Event Coverage: Code Orange “The New Reality Tour” July 13th, 2018

Originally published by Imprint Entertainment

The floor waits to heat up in Hell, one of three indoor venues along with Heaven and Purgatory at The Masquerade in downtown Atlanta. It’s Friday the 13th and the lights are low while people trickle in for the last night of Code Orange’s “The New Reality Tour” featuring support from hardcore peers, Vein and Show Me The Body.

Vein’s backdrop hangs in soft blue and green light beams like a sign of impending catharsis. This is a hardcore punk show, so the people are ready and willing to burst into a frenzy as soon as the music starts.

Hailing from Boston, Vein opens the show with songs from their debut album, Errorzone,  released on June 22nd. Their performance is immediately manic to match they’re erratic music. Vocalist Anthony DiDio welcomes the audience to return the animosity. The mosh pit forms and persists.
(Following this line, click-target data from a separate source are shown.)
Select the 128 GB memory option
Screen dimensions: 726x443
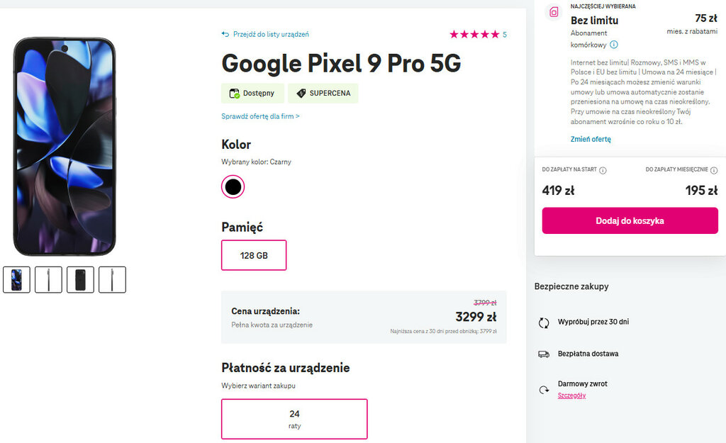(x=254, y=255)
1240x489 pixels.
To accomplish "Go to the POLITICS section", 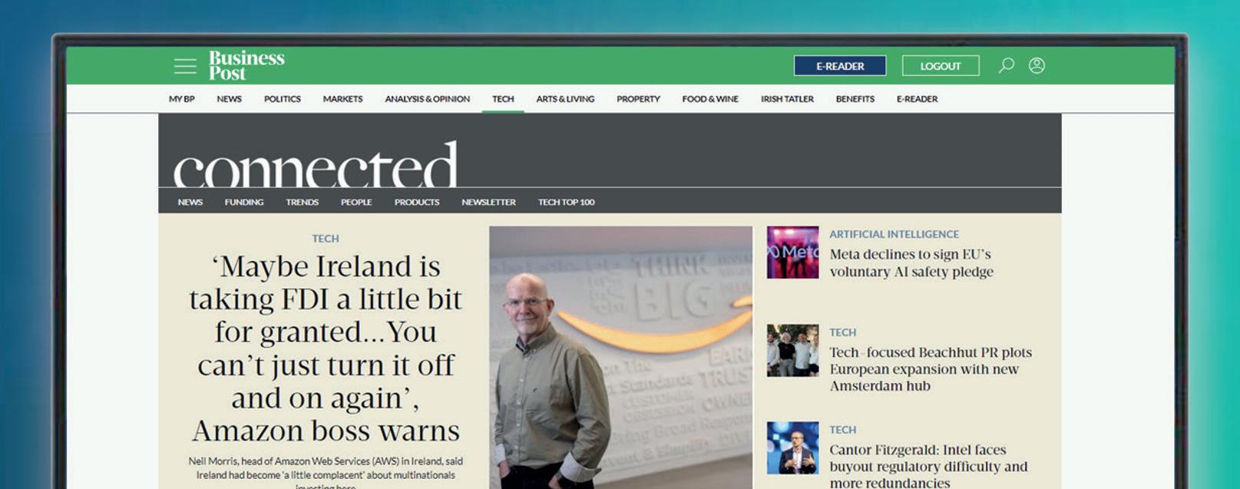I will 283,99.
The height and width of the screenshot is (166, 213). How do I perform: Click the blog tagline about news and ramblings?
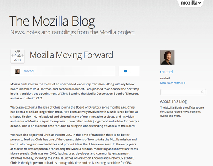[x=72, y=32]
People at the front of the stage groove and scream the lyrics of songs like “Virus://Vibrance” and “Doomtech” back at Anthony who sticks the mic into their faces so their screams can be amplified like his.

Show Me The Body from NYC hits the stage next. They play songs from their 2016 debut album, Body War. This is a hardcore punk band heavily influenced by hip-hop, noise music, and sludge metal, creating a heavy and groovy sonic concoction. There is nothing fancy in their performance. No backdrop. No wild lights. The minimal performance is engaging considering frontman Julian Cashwan Pruitt’s vehement presence. Pruitt plays an unusual instrument, a modified banjo that sounds like it’s strung with guitar strings. Pruitt stalks back and forth across the stage and when he spazzes out in short tantrums, spit flies from his mouth. Fans demand that they play “Body War,” the titular track of their album, and before they do as their last song, they humbly thank Code Orange for taking them along on “The New Reality Tour.”
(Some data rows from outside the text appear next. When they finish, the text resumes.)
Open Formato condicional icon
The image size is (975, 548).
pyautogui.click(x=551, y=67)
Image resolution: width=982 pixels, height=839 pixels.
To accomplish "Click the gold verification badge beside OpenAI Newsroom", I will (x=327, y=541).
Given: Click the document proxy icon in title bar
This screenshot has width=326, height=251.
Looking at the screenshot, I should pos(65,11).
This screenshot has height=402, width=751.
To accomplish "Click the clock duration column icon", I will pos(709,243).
Soon enough, after the crowd condenses, Code Orange take the stage with a violence that envelops the audience. The band from Pittsburg play songs from last year’s Grammy-nominated album, Forever, with so much passionate energy and rage in their faces.

The five members of Code Orange clearly have a strong connection. They’ve been making punk and metal music with each other for the last decade. No one leads the band. They all move together. No one is the lead vocalist. Keyboard and guitarist Eric Balderose, guitarist Reba Meyers, and drummer Jami Morgan trade vocal duties. Unfortunately, bassist Joe Goldman couldn’t be there due to a recently sustained injury, so someone wearing a Friday the 13th hockey mask stood in as bass player, which was fitting for the day. There were several people wearing masks on and off stage.

Code Orange have a spectacular stage presence. Balderose swings his blue hair in front of his synthesizer set up and occasionally steps away to amp up the crowd. Reba shreds her guitar and jumps around, swinging and throwing her long red hair in all directions.

Guitarist Dominic Landolina persistently commands the crowd to give up more and more energy, and the crowd does so with an astounding fury. There are writhing people being carried by the many hands of the audience. Bodies climb the stage just to run and jump from it. In fact, Code Orange invites people to climb onstage to jump off. People are compelled, beckoned by the music, to fly at hardcore shows.

There is an incredible communal energy at hardcore shows. They are extremely participatory, and as violent as they are, the energy is positive. If somebody falls in the mosh pit, someone else helps them up. Everybody is sweating together. Everybody is shoving each other together.